Read more at clinicaltrials.gov
Obeticholic Acid for Hepatic Steatosis in Lipodystrophy
Lipodystrophies are rare disorders characterized by selective loss of adipose tissue. Hepatic steatosis is a common problem in these patients and in some it progresses to cirrhosis. Despite aggressive management of diabetes and hyperlipidemia, hepatic steatosis and its complications present a therapeutic challenge in many patients. There is no established therapy for nonalcoholic steatosis. Recombinant leptin therapy has been reported to reduce liver size and hepatic steatosis in hypoleptinemic patients with generalized lipodystrophies but has not been approved for partial lipodystrophy patients.
Recent insight into the role of farnesoid X receptor (FXR), in regulating hepatic triglyceride homeostasis offers new treatment options for hepatic steatosis. Primary bile acids, cholic acid (CA) and chenodeoxycholic acid (CDCA) are endogenous natural ligands for FXR but have weak activity compared to the synthetic ligand, obeticholic acid (OCA), which is 100 times more potent than CDCA. In various mouse models and recently in patients with nonalcoholic fatty liver disease, OCA has been shown to improve hepatic steatosis. Furthermore, OCA improved insulin sensitivity and lowered serum alanine aminotransferase and gamma glutamyl transferase levels in a recent study of patients with type 2 diabetes mellitus and nonalcoholic fatty liver disease. Therefore, we propose to investigate the efficacy and safety of obeticholic acid in reducing hepatic steatosis in patients with familial partial lipodystrophy of the Dunnigan variety (FPLD).
Thus, this Phase II, randomized, double- blind, cross-over, placebo-controlled study is designed to investigate the efficacy and safety of obeticholic acid therapy in reducing hepatic triglyceride deposition in 20 FPLD patients with hepatic steatosis. OCA/placebo will be administered in a dose of 25 mg/day for four months each. The primary end point variable will be hepatic triglyceride concentration as determined by 1H magnetic resonance spectroscopy. Our results may lead to development of a novel therapeutic intervention for hepatic steatosis in patients with lipodystrophies.

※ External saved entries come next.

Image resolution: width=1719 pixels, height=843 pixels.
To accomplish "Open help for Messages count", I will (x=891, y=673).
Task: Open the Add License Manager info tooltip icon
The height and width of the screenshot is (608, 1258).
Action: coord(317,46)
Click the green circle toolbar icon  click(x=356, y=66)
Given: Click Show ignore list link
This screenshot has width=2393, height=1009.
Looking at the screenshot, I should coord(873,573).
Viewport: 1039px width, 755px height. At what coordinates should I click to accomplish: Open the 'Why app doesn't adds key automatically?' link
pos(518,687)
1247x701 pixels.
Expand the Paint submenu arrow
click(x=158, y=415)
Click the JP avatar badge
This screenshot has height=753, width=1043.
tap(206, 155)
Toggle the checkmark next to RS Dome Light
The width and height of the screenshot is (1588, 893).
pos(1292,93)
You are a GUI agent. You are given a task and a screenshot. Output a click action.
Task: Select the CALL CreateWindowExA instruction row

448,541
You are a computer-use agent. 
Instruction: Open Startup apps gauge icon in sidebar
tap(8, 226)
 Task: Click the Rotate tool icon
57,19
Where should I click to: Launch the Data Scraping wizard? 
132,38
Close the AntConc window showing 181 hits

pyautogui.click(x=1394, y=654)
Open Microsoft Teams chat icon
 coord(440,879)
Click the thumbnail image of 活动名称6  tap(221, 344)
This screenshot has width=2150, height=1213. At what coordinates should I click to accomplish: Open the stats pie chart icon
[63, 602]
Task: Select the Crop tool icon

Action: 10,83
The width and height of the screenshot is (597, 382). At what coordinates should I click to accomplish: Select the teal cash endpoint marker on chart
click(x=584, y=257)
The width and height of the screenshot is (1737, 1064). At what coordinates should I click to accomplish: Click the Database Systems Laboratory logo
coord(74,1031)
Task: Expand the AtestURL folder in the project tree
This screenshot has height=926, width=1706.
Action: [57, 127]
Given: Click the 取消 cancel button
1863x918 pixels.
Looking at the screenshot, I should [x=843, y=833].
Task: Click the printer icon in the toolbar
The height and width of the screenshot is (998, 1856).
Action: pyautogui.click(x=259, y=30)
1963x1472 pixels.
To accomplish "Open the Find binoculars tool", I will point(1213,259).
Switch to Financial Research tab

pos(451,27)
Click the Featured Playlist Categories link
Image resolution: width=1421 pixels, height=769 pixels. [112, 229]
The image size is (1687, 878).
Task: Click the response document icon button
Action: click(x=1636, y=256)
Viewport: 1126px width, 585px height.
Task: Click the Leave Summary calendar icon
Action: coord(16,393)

Read more at clinicaltrials.gov
Genetic Lipodystrophy
Obesity remains a major health problem in US and causes metabolic complications such as diabetes, dyslipidemia and insulin resistance. Similar complications also occur in patients with familial lipodystrophies characterized by partial (familial partial lipodystrophy, FPL) or almost complete (congenital generalized lipodystrophy, CGL) lack of body fat. In the last few years, several genes for CGL (AGPAT2, BSCL2, CAV1 and PTRF); FPL (LMNA, PPARG, AKT2, CIDEC and PLIN1); mandibuloacral dysplasia (MAD; LMNA and ZMPSTE24); autoinflammatory (PSMB8); SHORT syndrome (short stature, hyperextensibility/hernias, ocular depression, Rieger anomaly and teething delay; PIK3R1); and MDP (mandibular hypoplasia, deafness and progeroid features) syndrome (POLD1) associated lipodystrophies have been identified. However, affected subjects from approximately 200 pedigrees with CGL, MAD and especially FPL lack mutations in these genes suggesting additional loci.
Furthermore, the genetic basis of many extremely rare varieties of lipodystrophies associated with SHORT and neonatal progeroid syndromes remains unknown. Thus, the first aim of this proposal is to identify additional gene(s) involved in adipocyte biology, development and differentiation that cause lipodystrophies and to determine their function in adipocyte biology. We will use state-of-the-art whole exome sequencing to identify the molecular defects in these families. The second aim is to ascertain relationships between molecular defects in lipodystrophy genes with metabolic derangements using well-phenotyped probands, families, and populations.
These studies will unravel molecular mechanisms involved in causation of lipodystrophy, and insulin resistance and its associated morbidities. This new knowledge may provide targets for developing novel drugs for treating diabetes, dyslipidemias and hepatic steatosis.